We selected a party as the dominant party, when this party or its candidate was mentioned 50 % or more compared to other parties. But this results in many posts that mention the candidates Söder, Aiwanger, although the post is attribute to different parties. This mixed attribution, which allows to mention different parties as long as there is a clear dominant party, makes attribution hard, but was used to keep as many posts as possible. Even though in some weeks we did not record post for some smaller "dominant" parties.
In addition, the state election in Hessia, was held on the same day, which also mentioned in some posts.
We use the German StopWords from NLTK. Also use the German StopWords form Spacy.
Word Cloud after Lemmatize
Lemmatize with Spacy (https://spacy.io/models/de). Spacy uses models small to large and a BERT based model. We use large. NLTK WORDNET does not work with the German language.
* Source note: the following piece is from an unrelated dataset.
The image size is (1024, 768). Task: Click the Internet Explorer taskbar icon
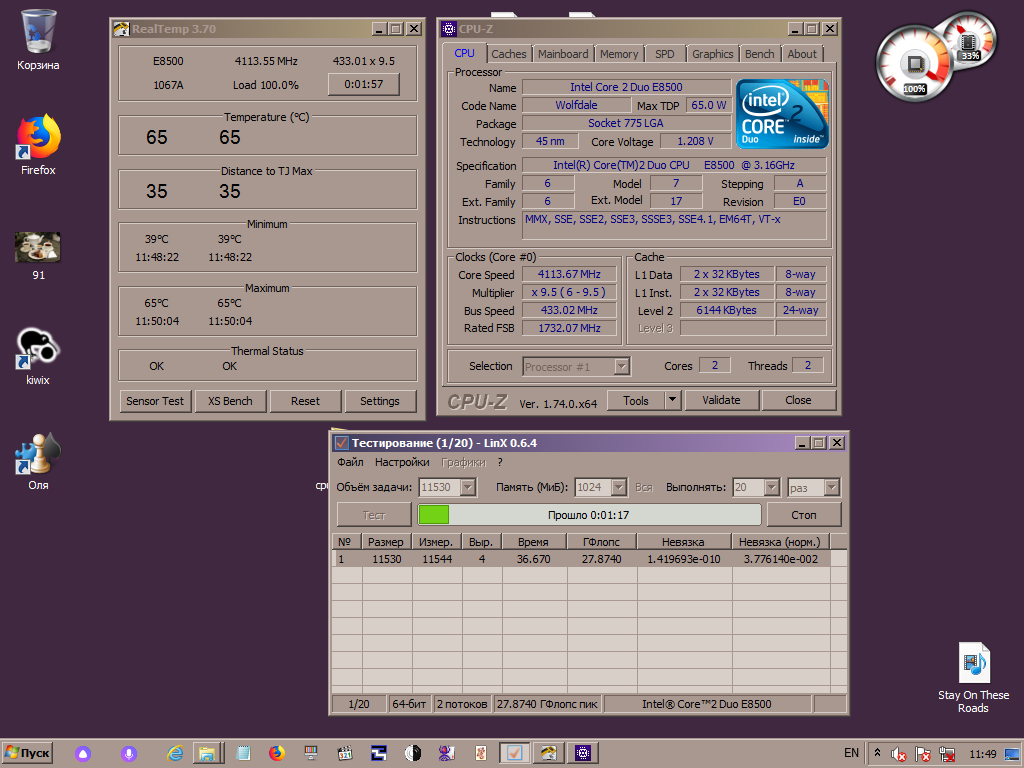[x=176, y=753]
The Wordcloud shows, that the candidate Hubert Aiwanger and Markus Söder were most important, as their parties Freie Wähler, CDU/CSU (Union) and the party AFD.
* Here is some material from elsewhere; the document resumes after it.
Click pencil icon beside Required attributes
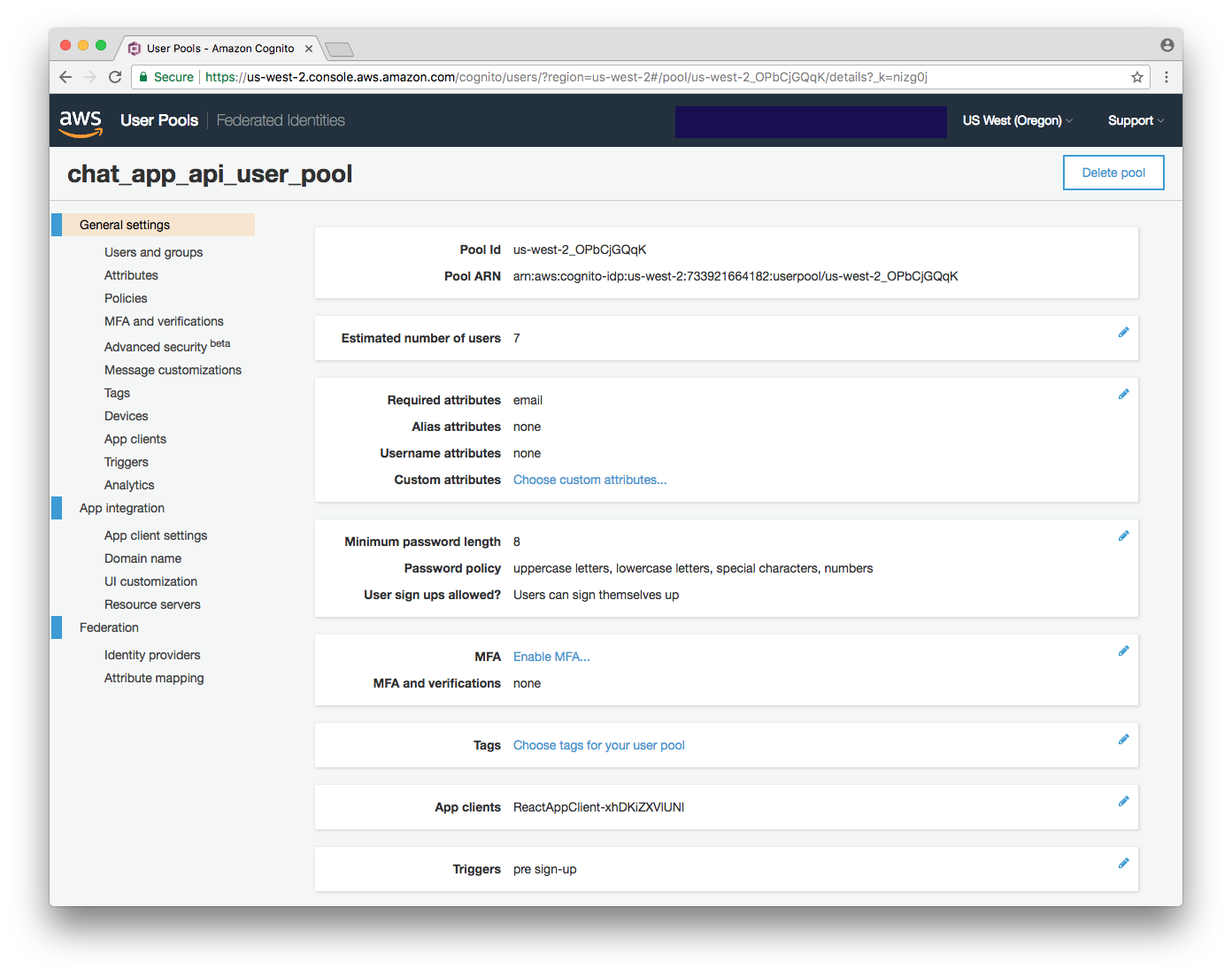 (x=1123, y=395)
In addition, the words Nazi and Antisemitismus were frequently used.
Also, the name of the state Bayern
was very frequent. But we had a
regional filter criteria, so that the post had to name the state name,
or that of any other local entity at any local government level or
candidate name.
WordClouds for each Party
The word cloud of each party can be selected with the drop box.
party | support | noteworthy frequent terms |
---|---|---|
AFD | 609 | rechtsextrem |
CSU | 1570 | Söder |
FDP | 94 | Ampel , fliegen and grün |
Freie Wähler | 2015 | Hubert Aiwanger |
Bündnis 90/Die Grünen | 54 | Hartmann , Grün , Bayern , Frau |
SPD | 192 | Bayern , Hessen , Israel |
Die Linke | 69 | dropbox , ordner and icloud drive |
CSU and Freie Wähler posts mention their candidates very often. These
posts attributed to other parties are more diverse. The posts attributed
to Die Linke
mention exchange directories. FDP posts seam to be more
about the national government (Ampel
). The few posts about the part
Die Grüne
are the only ones to mention the term Frau (woman) often!
Filtering out by computing the mean(for groups of topic, week and party).
Get the most important words of a given model.
There are to many topics with the same most important word therefore we use two.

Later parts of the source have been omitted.